De même, le Ministère public a allégué, à l'appui de sa demande de prolongation de la détention du 27 avril 2022, "rester dans l'attente" du rapport du SPMi, alors qu'il n'avait ni répondu à la lettre de ce dernier, du 25 mars 2022, le questionnant sur les dossiers dont l'apport était demandé, ni ne l'avait relancé pour l'obtention d'un rapport circonstancié sur la situation des enfants, qu'il n'a finalement requis que le 11 juillet 2022. En outre, en informant le défenseur du prévenu que les transcriptions des auditions EVIG étaient "non consultables en l'état", le Ministère public a laissé entendre qu'elles figuraient au dossier, ce qui n'était pas le cas.

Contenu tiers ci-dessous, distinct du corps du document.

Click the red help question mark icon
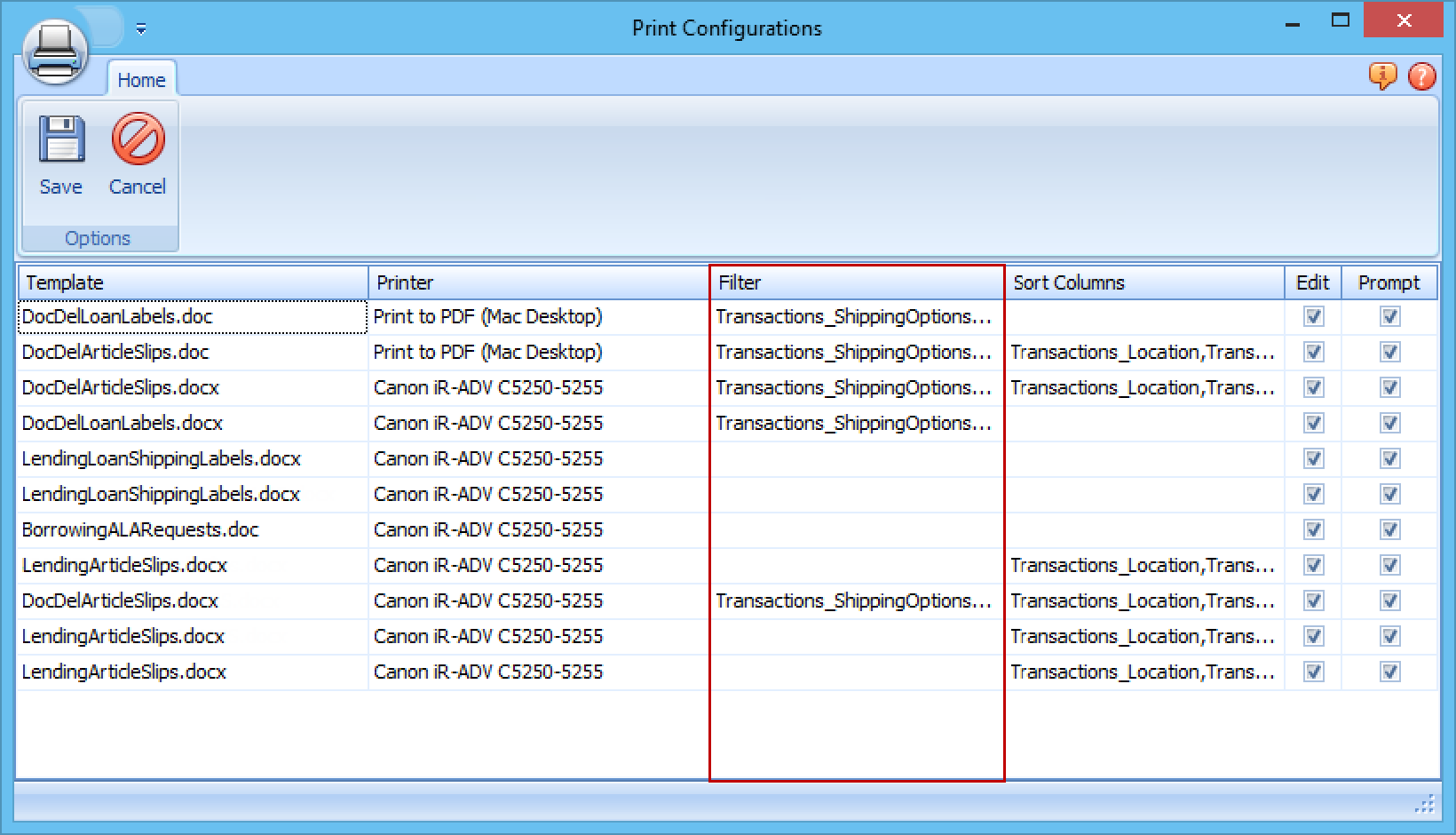1456x835 pixels. pos(1421,76)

Si ces atermoiements et ce mode de faire ne suffisent pas, sur la base de la jurisprudence sus-rappelée, à consacrer une violation du principe de la célérité, il n'est pas acceptable que la prolongation de la détention d'un prévenu soit requise sur la base d'actes d'instruction annoncés comme ordonnés, alors qu'ils ne le sont pas.

Le Ministère public est donc invité à faire diligence afin que les actes d'enquête désormais ordonnés et les rapports requis d'autres autorités soient accomplis, respectivement obtenus, sans tarder.

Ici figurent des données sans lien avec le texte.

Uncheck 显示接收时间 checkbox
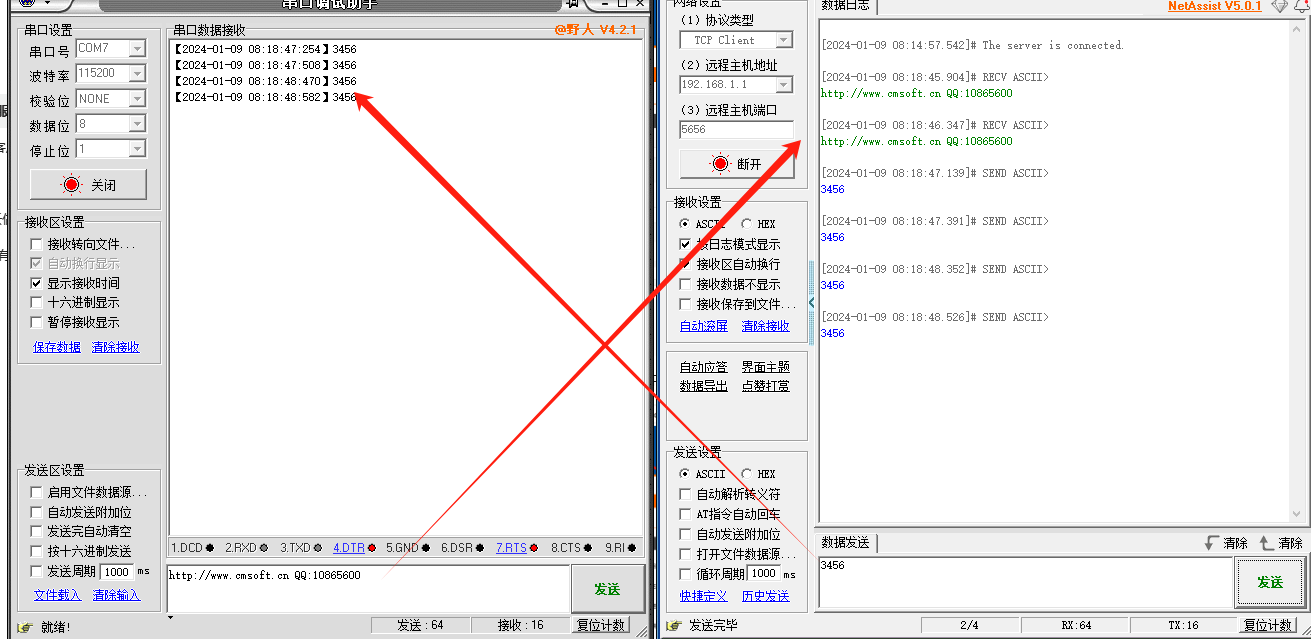Viewport: 1311px width, 639px height. point(37,284)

4.             Pour les raisons qui précèdent, le recours s'avère infondé et doit être rejeté.

5.             Le recours s'étant néanmoins révélé efficace, les frais de l'instance seront laissés à la charge de l'État.

6.             Le défenseur d’office n’étant pas intervenu, aucune indemnité n’est due (art. 135 CPP).

* * * * *

 

PAR CES MOTIFS,
LA COUR :


Rejette le recours.

Laisse les frais de la procédure de recours à la charge de l'État.

Notifie le présent arrêt ce jour, en copie, au recourant (en personne), au Ministère public et au Tribunal des mesures de contrainte.

Le communique, pour information, à Me C______.

Siégeant :

Monsieur Christian COQUOZ, président; Mesdames Daniela CHIABUDINI et
Alix FRANCOTTE CONUS, juges ; Monsieur Julien CASEYS, greffier.

 

Le greffier :

Julien CASEYS

 

Le président :

Christian COQUOZ

 

 

 

 

 

 

 

 

 

 

 

Voie de recours :

 

Le Tribunal fédéral connaît, comme juridiction ordinaire de recours, des recours en matière pénale au sens de l'art. 78 de la loi sur le Tribunal fédéral du 17 juin 2005 (LTF; RS 173.110); la qualité et les autres conditions pour interjeter recours sont déterminées par les art. 78 à 81 et 90 ss LTF. Le recours doit être formé dans les trente jours qui suivent la notification de l'expédition complète de l'arrêt attaqué.

 

Le recours doit être adressé au Tribunal fédéral, 1000 Lausanne 14.